Building on studies from the past decade, scientists in NIAID’s Vaccine Research Center and colleagues knew that macaques produce dozens of different protective antibodies when experimentally vaccinated against the EEVs. In a new study published in Cell, the research team identified 109 mAbs in macaques immunized with the experimental western, eastern, and Venezuelan EEV VLP vaccine. All antibodies were individually tested for binding and neutralization against the three EEVs, with the best ones also assessed against arthritogenic alphaviruses not included in the vaccine. Collaborators included scientists from NIAID’s Laboratory of Viral Diseases, USAMRIID’s Virology Division, and Columbia University.

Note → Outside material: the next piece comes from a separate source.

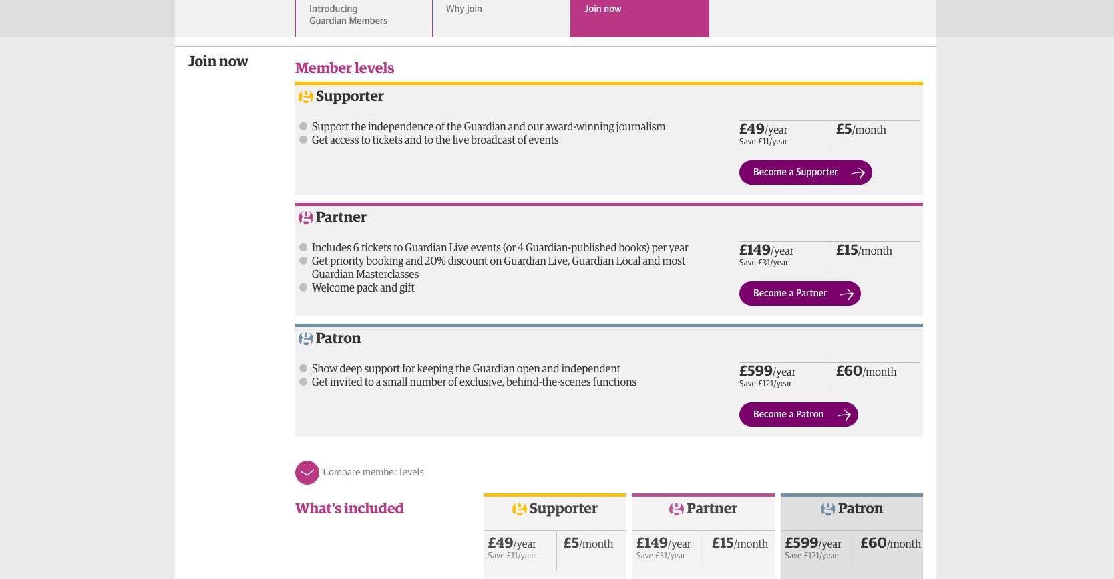This screenshot has height=579, width=1114.
Task: Open the Why join tab
Action: [463, 9]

Their work identified SKT05 as the most broadly reactive antibody – remarkably, it also provided protection against both types of alphaviruses, those that cause encephalitis and those that cause arthritic-like disease. High-resolution structural studies further revealed that the way SKT05 binds to alphaviruses could make it resistant to surface changes that can occur in viruses – which means the mAb is likely to have lasting effectiveness.

Further studies are planned to investigate potential clinical development of SKT05. They aim to better define how SKT05 interacts with viruses and whether it can confer protective benefits against additional alphaviruses.

References:
M Sutton et al. Vaccine elicitation and structural basis for antibody protection against alphaviruses. Cell DOI: https://doi.org/10.1016/j.cell.2023.05.019 (2023).

EE Coates, et al. Safety and immunogenicity of a trivalent virus-like particle vaccine against western, eastern, and Venezuelan equine encephalitis viruses: a phase 1, open-label, dose-escalation, randomised clinical trial. Lancet Infectious Diseases (2022).

SY Ko, et al. A virus-like particle vaccine prevents equine encephalitis virus infection in nonhuman primates. Science Translational Medicine (2019).